Lacoste entered politics in 1834 as a candidate for the French-Canadian nationalist party, the Parti patriote. He was elected to represent the county of Chambly in the Legislative Assembly of Lower Canada. He defeated the incumbent, Frédéric-Auguste Quesnel, who had held the seat since 1820, through four previous elections. Louis-Joseph Papineau, the leader of the French-Canadian nationalist party, the Parti patriote, had encouraged Lacoste to challenge Quesnel, because Quesnel, a moderate, had parted company with the Parti patriote and voted against the Ninety-Two Resolutions in the Assembly in February 1834.

Lacoste retained his seat until the suspension of the provincial constitution by the British Parliament in March, 1838, in response to the Lower Canada Rebellion.

=== Role in the Rebellion ===

Lacoste was a strong supporter of the Patriote cause, and was one of the speakers at the Assembly of the Six Counties in October 1837. He made a fiery speech, calling for the replacement of all justices of the peace, arbitrators, and officers of the militia by elections at the county level, since the current officials had been appointed by an "administration hostile to the country". The Lower Canada rebellion broke out in November 1837, and an arrest warrant was issued for Lacoste in December. He voluntarily surrendered to the sheriff. Lacoste was imprisoned in Montreal and held without trial until July 1838, when he was released on bail of £1,000.

After his release, he returned to his notarial practice.

== Province of Canada ==

Following the Lower Canada rebellion and the similar rebellion in 1837 in Upper Canada (now Ontario), the British government decided to merge the two provinces into a single province, as recommended by Lord Durham in the Durham Report. The Union Act, 1840, passed by the British Parliament, abolished the two provinces and their separate parliaments. It created the Province of Canada, with a single Parliament for the entire province, composed of an elected Legislative Assembly and an appointed Legislative Council. The Governor General initially retained a strong position in the government.

Lacoste was elected to the new Legislative Assembly in a by-election in October 1843, again for the Chambly district. In the Assembly, he joined the French-Canadian Group under the leadership of Louis-Hippolyte LaFontaine. Although he was elected late in the 1843 parliamentary session, he was in time to participate in a major political crisis, caused by the resignation of the members of the Executive Council in a dispute with the Governor General, Sir Charles Metcalfe. The leaders of the ministry, LaFontaine and Robert Baldwin, argued that the principle of responsible government required that the Governor General always seek the advice of the Executive Council on policy matters, including the appointment of government officials. When Metcalfe disagreed, all but one of the Council resigned. There was a major debate in the Legislative Assembly on the issue, which passed a motion condemning Metcalfe's actions. Lacoste, like the other members of the French-Canadian Group, voted in favour of the motion.
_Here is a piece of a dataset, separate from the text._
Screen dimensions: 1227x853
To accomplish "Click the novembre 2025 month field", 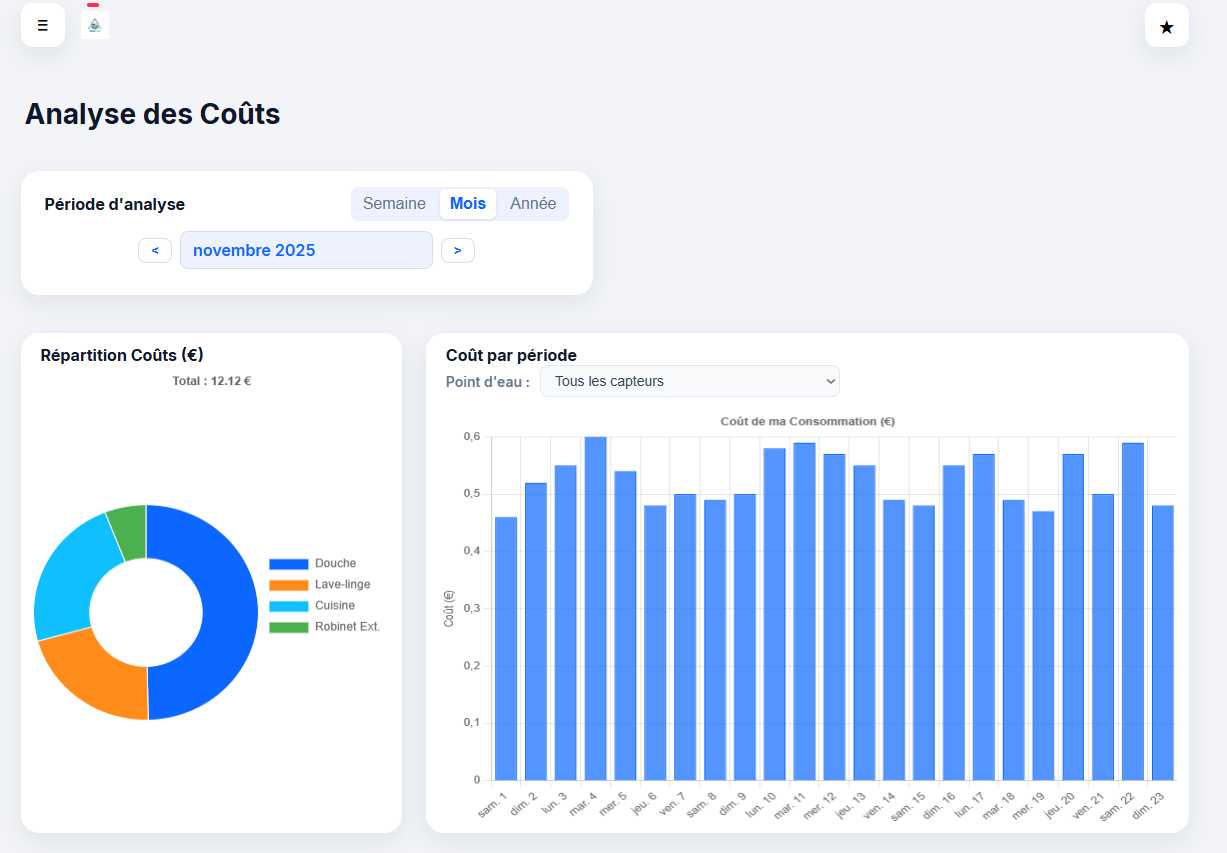I will 306,250.
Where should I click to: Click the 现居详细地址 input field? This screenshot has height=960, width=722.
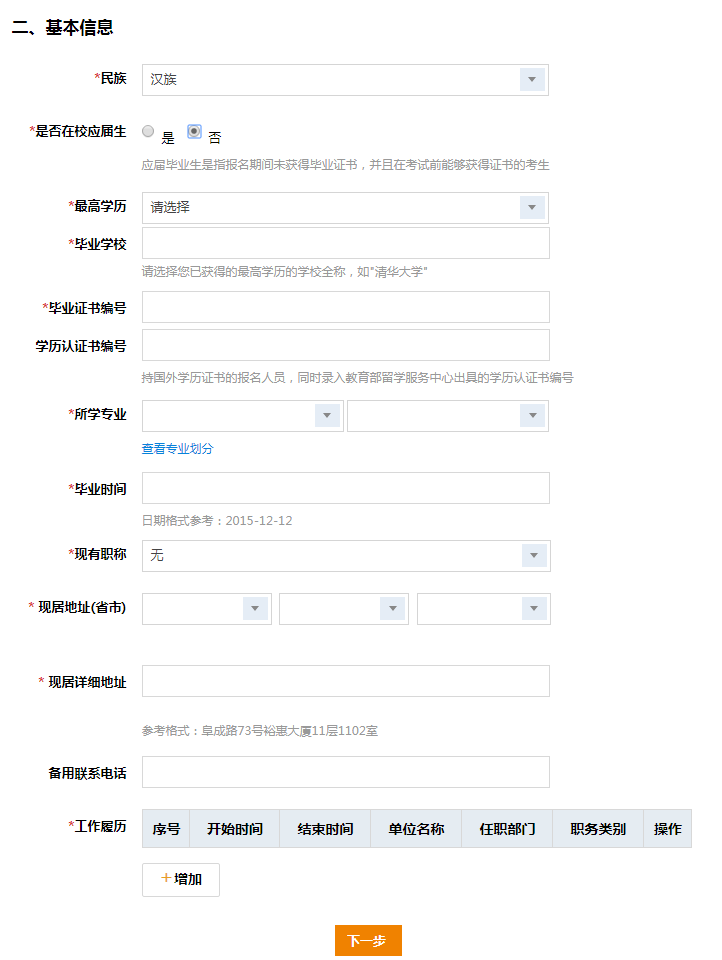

He was re-elected in 1844. He did not run in 1848 but was elected again in an 1849 by-election and re-elected in 1851. He was elected again in 1858 and resigned in 1861 to run for a seat in the Legislative Council for Montarville division in 1861. He held that position until Confederation in 1867.

== Senate of Canada ==

Lacoste was one of the original members of the Senate of Canada. He was named to the Senate under the proclamation bringing the British North America Act, 1867 into force.

== Marriages and family ==
Lacoste was married three times. He was the father of Alexandre Lacoste, who also became a member of the Senate, and then Chief Justice of the Quebec Court of King's Bench.

He died in Boucherville in 1878 while still in office.